(Dataset entries)

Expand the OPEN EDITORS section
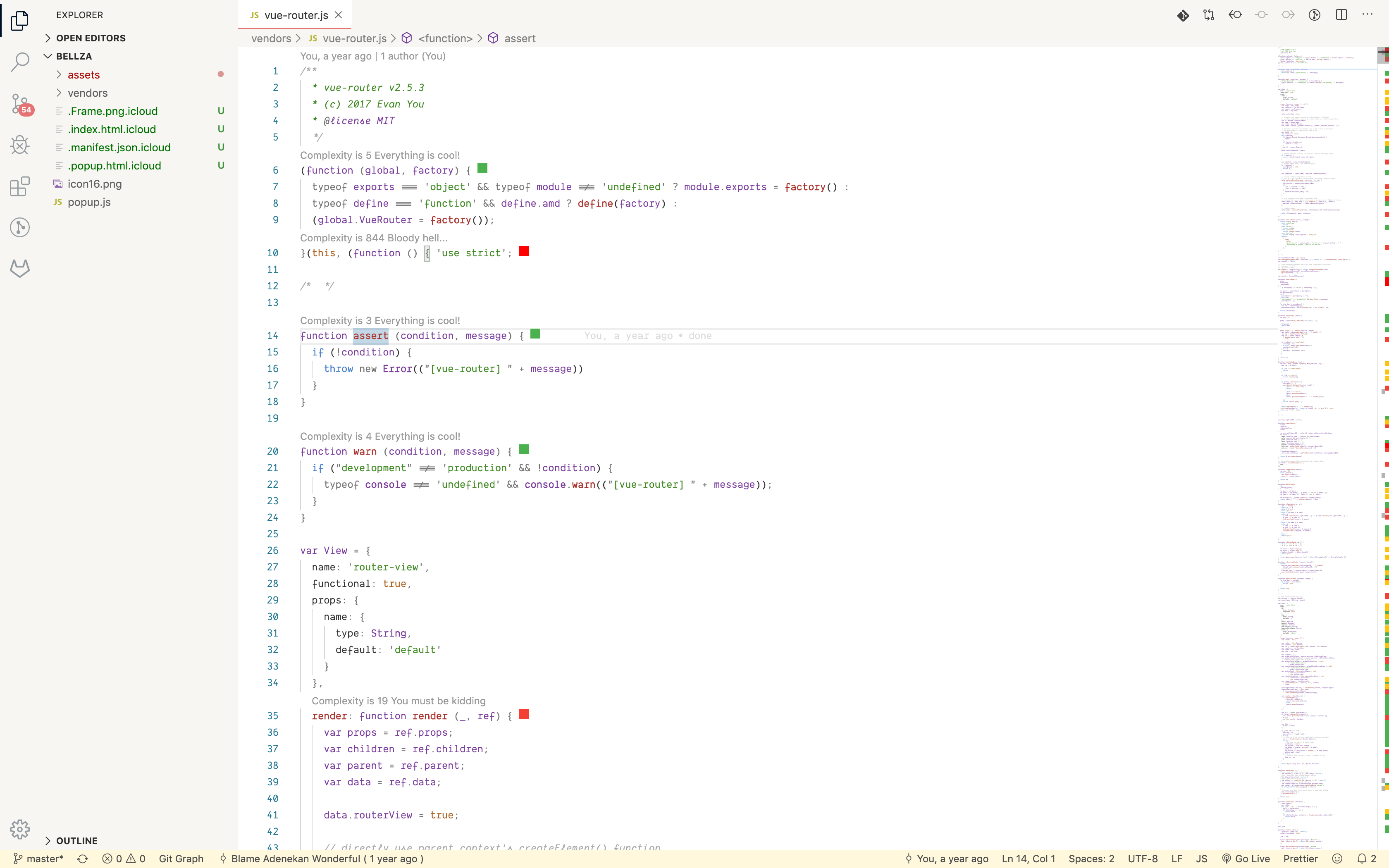This screenshot has height=868, width=1389. pyautogui.click(x=91, y=38)
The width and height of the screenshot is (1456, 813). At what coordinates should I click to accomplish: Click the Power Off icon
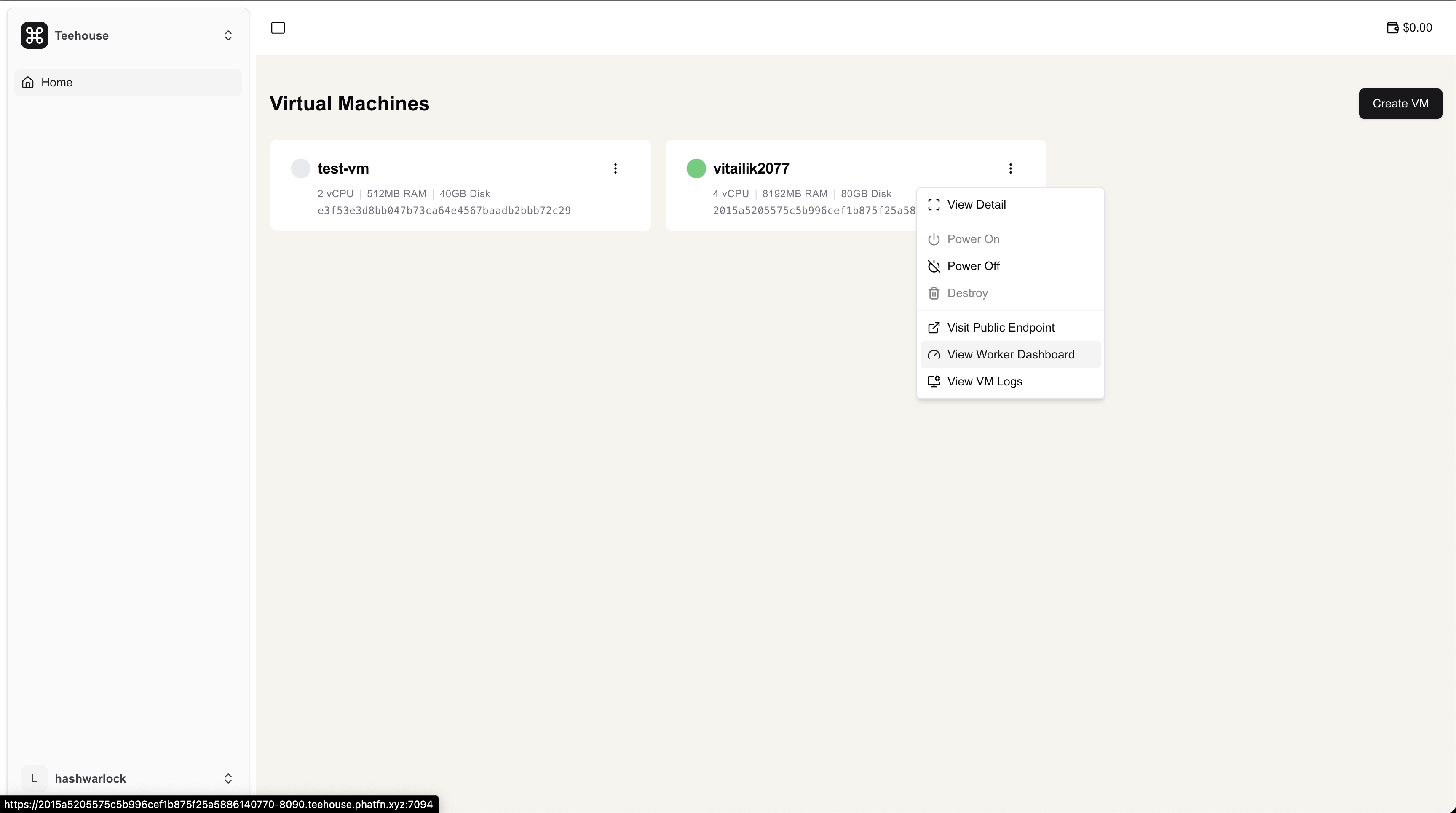(x=934, y=266)
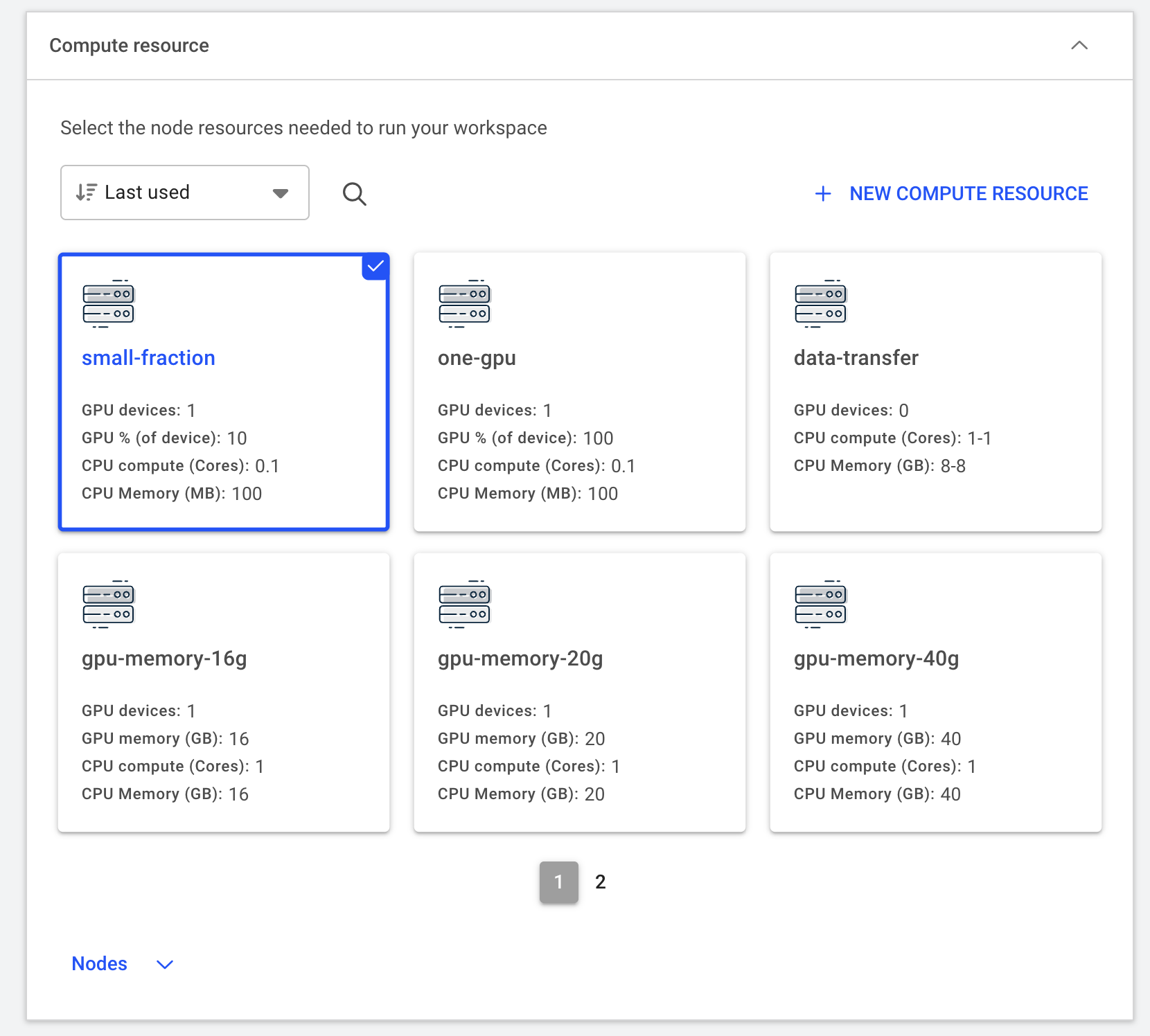Uncheck the small-fraction selection checkmark
The width and height of the screenshot is (1150, 1036).
click(375, 265)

(End Dataset entries)

#### Exercise instructions
The material above is to be set down exactly, with pictures removed.

#### Solved exercise
Expand the OPEN EDITORS section
This screenshot has height=868, width=1389. pyautogui.click(x=91, y=38)
The width and height of the screenshot is (1456, 813). At what coordinates should I click to accomplish: Click the Power Off icon
(x=934, y=266)
Uncheck the small-fraction selection checkmark
The width and height of the screenshot is (1150, 1036).
click(375, 265)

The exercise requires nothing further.